Если бы Каламбия в этот момент обернулась, то увидела бы, как на окне зацвели старые орхидеи, ядовитые растения, приобретшие агрессивную природу после покидания нами коры. Многие формы жизни, растения, грибы, минералы из-за отсутствия нормального плазменного питания превратились в ядовитых хищников, пытаясь выжить за счёт поглощения плазмы других.

– Мою маму звали Аштар, – назвал я распространённое женское имя колонии доктора Алзаморы.

– Красиво. А что оно означает? – спросила Каламбия, и я почувствовал жар на лице от второго, теперь зелёного всполоха. Мне пришлось сделать шаг назад, чтоб восстановить лигу оболочек бравого докторишки, которые на мгновение распались, и моё сознание пошатнулось.
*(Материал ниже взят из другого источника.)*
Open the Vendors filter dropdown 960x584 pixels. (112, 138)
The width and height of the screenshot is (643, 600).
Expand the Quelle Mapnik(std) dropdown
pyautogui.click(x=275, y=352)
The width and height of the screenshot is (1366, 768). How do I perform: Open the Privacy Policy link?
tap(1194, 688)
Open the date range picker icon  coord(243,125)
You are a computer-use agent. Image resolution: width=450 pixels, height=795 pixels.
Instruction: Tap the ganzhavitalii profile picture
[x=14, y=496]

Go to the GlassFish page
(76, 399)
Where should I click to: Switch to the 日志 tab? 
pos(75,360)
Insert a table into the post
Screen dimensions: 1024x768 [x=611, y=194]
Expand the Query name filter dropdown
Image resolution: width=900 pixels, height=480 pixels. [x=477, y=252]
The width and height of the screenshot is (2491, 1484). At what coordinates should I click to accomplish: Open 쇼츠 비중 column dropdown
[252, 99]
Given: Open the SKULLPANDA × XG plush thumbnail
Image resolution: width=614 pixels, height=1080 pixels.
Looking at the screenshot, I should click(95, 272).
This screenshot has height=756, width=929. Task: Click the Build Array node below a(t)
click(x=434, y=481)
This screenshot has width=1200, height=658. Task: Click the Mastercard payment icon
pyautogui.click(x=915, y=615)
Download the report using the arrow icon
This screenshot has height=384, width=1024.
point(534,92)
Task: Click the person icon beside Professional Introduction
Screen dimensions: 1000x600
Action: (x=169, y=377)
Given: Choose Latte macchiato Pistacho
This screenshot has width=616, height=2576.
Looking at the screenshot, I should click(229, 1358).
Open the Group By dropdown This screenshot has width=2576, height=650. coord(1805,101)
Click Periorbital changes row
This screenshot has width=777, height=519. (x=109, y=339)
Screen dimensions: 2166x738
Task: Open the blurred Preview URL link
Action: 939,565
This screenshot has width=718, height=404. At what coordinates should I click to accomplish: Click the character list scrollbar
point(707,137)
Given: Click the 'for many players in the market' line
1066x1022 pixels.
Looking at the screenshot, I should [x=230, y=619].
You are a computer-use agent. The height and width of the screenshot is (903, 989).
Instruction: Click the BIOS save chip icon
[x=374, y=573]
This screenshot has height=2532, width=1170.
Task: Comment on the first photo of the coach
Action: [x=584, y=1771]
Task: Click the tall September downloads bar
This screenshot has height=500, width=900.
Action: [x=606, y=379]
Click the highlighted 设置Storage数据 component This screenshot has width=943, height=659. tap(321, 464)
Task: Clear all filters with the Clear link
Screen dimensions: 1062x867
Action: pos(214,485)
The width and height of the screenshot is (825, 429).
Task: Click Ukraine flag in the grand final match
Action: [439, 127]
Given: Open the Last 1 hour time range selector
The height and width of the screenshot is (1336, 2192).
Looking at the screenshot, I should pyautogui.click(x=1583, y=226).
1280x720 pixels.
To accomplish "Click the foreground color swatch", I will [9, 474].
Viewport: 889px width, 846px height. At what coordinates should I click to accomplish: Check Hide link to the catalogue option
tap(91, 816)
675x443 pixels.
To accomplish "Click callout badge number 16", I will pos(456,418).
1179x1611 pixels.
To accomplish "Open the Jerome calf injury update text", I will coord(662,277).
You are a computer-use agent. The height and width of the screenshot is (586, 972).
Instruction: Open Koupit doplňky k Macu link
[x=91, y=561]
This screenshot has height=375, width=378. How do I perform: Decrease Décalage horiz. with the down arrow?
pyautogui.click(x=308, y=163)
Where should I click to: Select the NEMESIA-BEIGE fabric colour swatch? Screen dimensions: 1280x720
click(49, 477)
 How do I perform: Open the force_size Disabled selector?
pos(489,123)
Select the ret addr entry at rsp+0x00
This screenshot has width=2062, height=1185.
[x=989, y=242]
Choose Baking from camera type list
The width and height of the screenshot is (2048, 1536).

Я вдруг прочёл её мысли. Я ей нравился, это было обоюдно. Обычный людской разговор по пустякам, оказывается, мог всколыхнуть чувства седьмого уровня и довести до состояния почти куража. Это первый порог, когда плазма прорывается сквозь физическую реальность.

«Если так пойдёт и дальше, она подарит мне любовь и наконец взорвётся», – довольно сделал вывод я. Останется только собрать её энергию в реактор и всё: моя миссия будет окончена. Я ликовал. Всё идёт по плану и очень даже быстро и бескровно. Расщеплять до плазмы крови красивую самку с уникальным фенотипом не являлось трудностью, но что-то не давало мне решить задачу этим методом.

– Первая женщина – та, что подарила человечеству жизнь, – опять повторил я за энциклопедией общих знаний человейника.

– Невероятно! У вас так ценят женщин? Здесь мы всего лишь… второй сорт. Хотя мне всегда это казалось несправедливым. Если бы не мы, не было бы жизни на Земле, – рассуждала она, забирая спящую напитавшуюся малышку из моих рук и укладывая её в дряхленькую колясочку для прогулок.